Me, I have settled on what I prefer. Some static types systems are too inflexible, not powerful enough, or too unsafe. I’d rather use dynamic typing instead. Some static types however are quite good. The variations around system F that we can see in ML languages and Haskell reject very few programs I actually want to write, and often catch subtle mistakes. Given a choice, I’d chose them over dynamic typing any day.
Dynamic typing
The other side of the coin.
Dynamic typing is all about run time type information. It checks the validity of various operation at run time, where it can know for sure whether a given operation makes sense. This has a number of advantages:
Dynamic types will never reject correct programs. And if they are sound (most are), invalid operations will error out instead of triggering some scary undefined behaviour. No need to work around anything here.
Run time type information can be inspected, used, and dispatched over at run time. Some type systems can do that as well, by actually using dynamic typing. Sum types in ML are typical: they add a type tag that you can inspect at run time to deduce the actual type of the underlying data.
Dynamic typing is way easier to implement than a decent static type system. The concepts involved are simpler and more obvious to most programmers. Implementing a good static type system on the other hand requires some background knowledge in type theory, and needs a type checker.
Dynamic typing is more approachable than static typing. This might be important for beginners and non-programmers (who sometimes write code anyway).
Obvious disadvantages are the various overhead associated with run time checks, and the absence of the advantages of static typing. You need to be more disciplined about your documentation, you have to write more tests…
Lazy evaluation
Data often flows from a producer to a consumer. An obvious example is
Unix filters, such as grep
, which are both producers and
consumers. In our quest to increase modularity, we like to separate the
consumer and the producer: reading a file and producing a checksum from
its contents are 2 separate things, that should stay separate.
The obvious way is writing a procedure that reads the whole file and return a giant list of bytes. Then you sum over this list. Wait a minute… That is a huge waste of memory!
Indeed. So we have to resort to less obvious choices:
We could read and perform the sum in the same procedure. So much for modularity.
We could have the file reader take a callback as a parameter, that will be called each time a byte is read. The sum is then performed in the callback. But that’s cumbersome. First, the callback must maintain some non-local state, to remember its previous invocation. Second, control flow is dictated by the file reader.
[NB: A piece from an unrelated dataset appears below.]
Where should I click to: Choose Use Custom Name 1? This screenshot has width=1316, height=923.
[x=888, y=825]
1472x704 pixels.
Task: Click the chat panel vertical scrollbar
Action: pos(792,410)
We don’t want to know about that, we just want to do a sum!
We could have the file reader read bytes one by one when requested. This gives us a better control flow, but we still leak mutable state from the file reader.
The cleanest solution is lazy evaluation. Instead of producing an ordinary list, you produce a lazy list. To consume the list, you just look at its elements, which will auto-magically be conjured into existence.
Producing the list is a bit more complicated. Instead of directly giving it the values it will hold, you give it a closure, that when evaluated, will yield that part of the list you need. (This is easier when your language has special support for lazy evaluation).
Of course, we don’t have to limit ourselves with lists. This can be generalised to all kinds of data. Quite a boon for modularity. You might even want to make it the default, as Haskell does. The consequences are quite far reaching however, and I won’t cover them. Instead, I recommend you take a look at John Hughes’s famous paper, Why Functional Programming Matters.